Am 13.01.2017 um 15:33 schrieb Finn Thain:

>> The case I'm worried about is both IDE and SCSI raising an interrupt. We 
>> don't currently mask the IDE/ST-DMA interrupt so a stacked interrupt 
>> must be processed in the same pass as the initial interrupt or it will 
>> get dropped. We'd have to peek at the DMA registers to check the SCSI or 
>> floppy interrupt status, and we just can't safely do that. So races of 
>> this kind are currently prevented by including IDE in the IRQ locking 
>> process.
>>
>> Whether it's possible to mask the interrupt, do one pass, unmask and 
>> process the second interrupt I don't know.
> 
> Would that require handling the SCSI DMA interrupt in the first pass?
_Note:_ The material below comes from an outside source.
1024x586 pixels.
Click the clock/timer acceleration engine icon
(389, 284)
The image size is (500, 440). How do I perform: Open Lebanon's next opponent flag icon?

Or 
> handling IDE first, and ensuring that the IDE handler does not access 
> ST-DMA registers? What about FDC?

Handling the IDE interrupt first I think, then looking at the DMA (for
SCSI or FDC).

> The atari_scsi handler accesses the ST-DMA registers; it can do so because 
> it knows that any DMA must have completed -- it can infer this because a 
> simultaneous pending interrupt from FDC or IDE is impossible due to 
> stdma_lock().

libata dropped the locking (and does not use IDE interrupts at present
so it seems to be safe. Still testing - I've seen IO errors, and that's
a bit of a worry).

> Your suggestion would seem to allow other pending interrupts, hence the 
> atari_scsi interrupt handler logic has to be tossed out. What logic would 
> replace it?

I need to think about that some more - if no DMA is in progress we can
safely peek at the SCSI registers. So the logic could be changed to test
for DMA operation first, and just try and service the interrupt if DMA
wasn't active.

If DMA has been in progress, I'm not sure that we can figure out if it's
still active from looking at the status register (that is, whether bits
0 or 1 are set while DMA is ongoing). We'd have to peek at the DMA
status register (or DMA address registers) without first stopping DMA,
which the current driver does. The docs seem to advise against that.
If DMA was in progress, stopping it would likely leave us with residual
bytes to be transferred - we'd have to handle that transfer as we would
any other DMA error (from memory, probably best to retry the entire
command, or transfer the remaining bytes using PIO if we're sure no
bytes have been lost).

> If all else fails, perhaps we could inhibit DMA entirely when the new ATA 
> driver is loaded. Then we can just dispatch the ST-DMA irq like a shared 
> irq. I'm sure that atari_scsi can work without DMA. No idea about the FDC 
> driver though (ataflop.c).

Yes, SCSI can work using PIO but's it a real dog. Been there, done that
(about 20 years ago). I know nothing about the FDC chip though.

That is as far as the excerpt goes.